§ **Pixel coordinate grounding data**
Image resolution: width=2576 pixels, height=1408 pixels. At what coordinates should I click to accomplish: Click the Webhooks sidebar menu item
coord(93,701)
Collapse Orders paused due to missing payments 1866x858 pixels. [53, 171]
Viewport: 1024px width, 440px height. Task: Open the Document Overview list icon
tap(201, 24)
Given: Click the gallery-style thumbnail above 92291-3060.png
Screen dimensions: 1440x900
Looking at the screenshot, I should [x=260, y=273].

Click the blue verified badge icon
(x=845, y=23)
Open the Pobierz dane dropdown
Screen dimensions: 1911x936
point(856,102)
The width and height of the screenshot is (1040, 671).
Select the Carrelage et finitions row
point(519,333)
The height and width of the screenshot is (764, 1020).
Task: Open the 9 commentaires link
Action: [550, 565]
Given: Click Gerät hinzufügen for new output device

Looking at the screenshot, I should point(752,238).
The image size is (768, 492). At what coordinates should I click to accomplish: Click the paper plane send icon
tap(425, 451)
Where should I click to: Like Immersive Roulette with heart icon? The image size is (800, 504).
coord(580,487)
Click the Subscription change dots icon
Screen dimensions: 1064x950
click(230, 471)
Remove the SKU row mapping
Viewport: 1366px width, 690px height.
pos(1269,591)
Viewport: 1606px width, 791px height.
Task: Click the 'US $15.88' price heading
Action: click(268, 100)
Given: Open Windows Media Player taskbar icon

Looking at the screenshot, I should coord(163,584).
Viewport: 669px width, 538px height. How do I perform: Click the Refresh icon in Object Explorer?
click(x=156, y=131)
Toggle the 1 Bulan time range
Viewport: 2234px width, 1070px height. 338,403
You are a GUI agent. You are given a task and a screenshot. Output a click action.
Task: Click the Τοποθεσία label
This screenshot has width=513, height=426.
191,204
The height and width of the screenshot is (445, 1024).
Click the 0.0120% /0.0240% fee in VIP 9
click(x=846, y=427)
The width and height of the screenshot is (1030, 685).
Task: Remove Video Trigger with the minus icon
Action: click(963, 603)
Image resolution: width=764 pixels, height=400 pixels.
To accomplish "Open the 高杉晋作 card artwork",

§ **WHAT THIS TASK INVOLVES**
Give back each entry so that it matches the original word for word.

§ **PROBLEM SOLUTION**
Image resolution: width=2576 pixels, height=1408 pixels. At what coordinates should I click to accomplish: Click the Webhooks sidebar menu item
coord(93,701)
Collapse Orders paused due to missing payments 1866x858 pixels. [53, 171]
Viewport: 1024px width, 440px height. Task: Open the Document Overview list icon
tap(201, 24)
Given: Click the gallery-style thumbnail above 92291-3060.png
Screen dimensions: 1440x900
Looking at the screenshot, I should [x=260, y=273].

Click the blue verified badge icon
(x=845, y=23)
Open the Pobierz dane dropdown
Screen dimensions: 1911x936
point(856,102)
The width and height of the screenshot is (1040, 671).
Select the Carrelage et finitions row
point(519,333)
The height and width of the screenshot is (764, 1020).
Task: Open the 9 commentaires link
Action: [550, 565]
Given: Click Gerät hinzufügen for new output device

Looking at the screenshot, I should point(752,238).
The image size is (768, 492). At what coordinates should I click to accomplish: Click the paper plane send icon
tap(425, 451)
Where should I click to: Like Immersive Roulette with heart icon? The image size is (800, 504).
coord(580,487)
Click the Subscription change dots icon
Screen dimensions: 1064x950
click(230, 471)
Remove the SKU row mapping
Viewport: 1366px width, 690px height.
pos(1269,591)
Viewport: 1606px width, 791px height.
Task: Click the 'US $15.88' price heading
Action: click(268, 100)
Given: Open Windows Media Player taskbar icon

Looking at the screenshot, I should coord(163,584).
Viewport: 669px width, 538px height. How do I perform: Click the Refresh icon in Object Explorer?
click(x=156, y=131)
Toggle the 1 Bulan time range
Viewport: 2234px width, 1070px height. 338,403
You are a GUI agent. You are given a task and a screenshot. Output a click action.
Task: Click the Τοποθεσία label
This screenshot has width=513, height=426.
191,204
The height and width of the screenshot is (445, 1024).
Click the 0.0120% /0.0240% fee in VIP 9
click(x=846, y=427)
The width and height of the screenshot is (1030, 685).
Task: Remove Video Trigger with the minus icon
Action: click(963, 603)
Image resolution: width=764 pixels, height=400 pixels.
To accomplish "Open the 高杉晋作 card artwork",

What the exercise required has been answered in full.